Although most people are watching this year’s Tour de France to see if Lance Armstrong can make history by winning his sixth consecutive title, I’m more impressed by the way his team, U.S. Postal Service, protects its champion, drafting him, blocking for him, and aggressively setting the pace and the tone for each stage. If he gets his record sixth tour title, he will not have done it alone.
I’m fairly new to the whole concept of stage racing. I’ve always tuned in, but didn’t really know what to watch for. To tell you the truth I was more excited by the crashes in the sport highlight reels than the breakaways and chases. But I’m slowly catching on with the help of Whistler’s own Will Routley, who I’ve been covering for the sports section this year. This is Will’s first year racing as part of a team (www.symmetricscycling.com) and it looks like he’s already been selected to represent Canada at the Road World Championships. It’s not quite the Tour, but it’s still a big deal.

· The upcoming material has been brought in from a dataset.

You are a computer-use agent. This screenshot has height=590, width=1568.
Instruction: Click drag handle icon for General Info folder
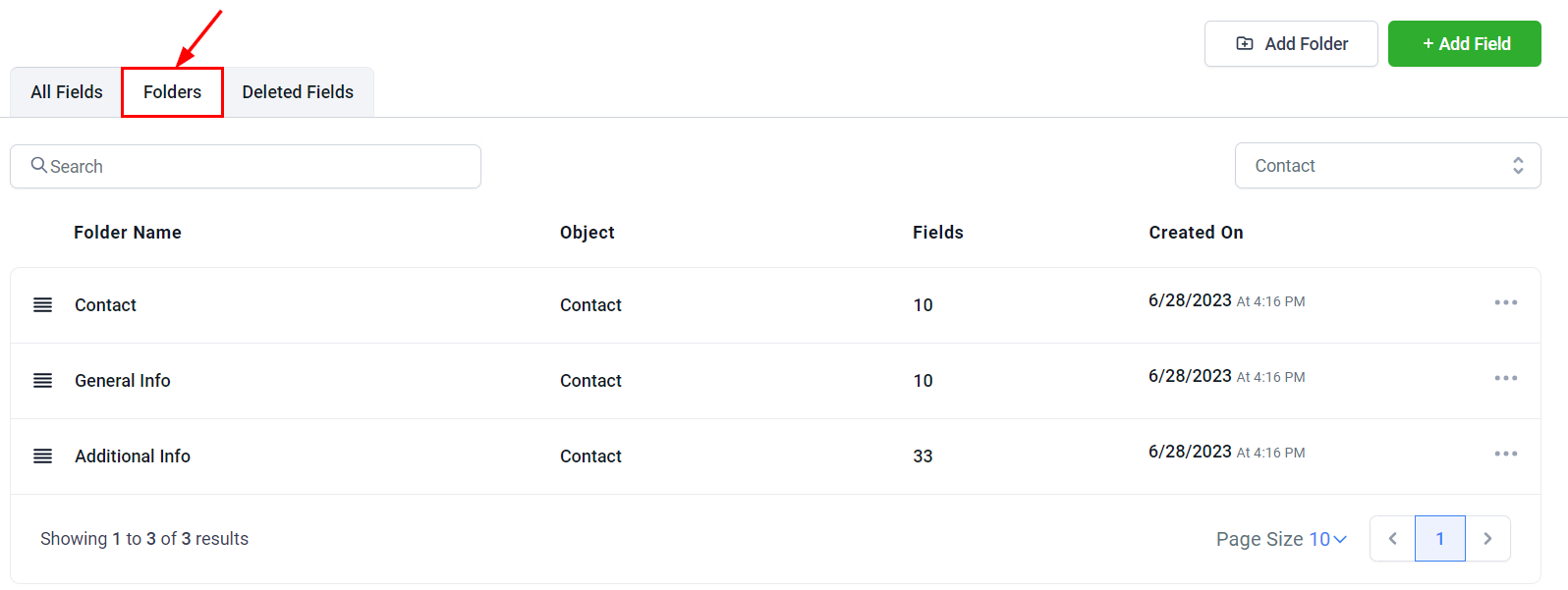42,381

The Tour de France started on July 3 and will wrap up on July 25 after covering 3,390 kilometres of brutal French roads – high mountain passes, narrow cobblestone streets, you name it. It seems that spectators line every inch of the course, which only goes to show just how popular this event is.
To follow the Tour de France properly this year, you might want to bookmark the following sites:
Le Tour de France – www.letour.fr/2004/us/index.html
This is the English language version of the official tour site, with daily updates and commentary, rider profiles, analysis of strategies and stages, weather reports, daily standings, daily gaps, pictures, videos, and even live radio broadcasts.
Outdoor Life Network – www.tsn.ca/oln/tour_de_france/
The Outdoor Life Network is broadcasting this year’s Tour de France live every morning and a repeat every evening for the duration of the race. Times change daily, so check their listings to find out exactly when to tune in for each stage of the race.
U.S. Postal Service Pro Cycling Team – www.usprocycling.com
Find out more about Lance Armstrong’s bid to break history and the riders that are helping him along the way on the team’s official Web site. Good interviews and analysis of the various stages.
InfoTrends, a technology research group, predicted that more than 53 million digital cameras will be sold around the world in 2004, about 15 per cent higher than last year. Moreover, they expect those sales to continue to grow to 82 million units a year by 2008.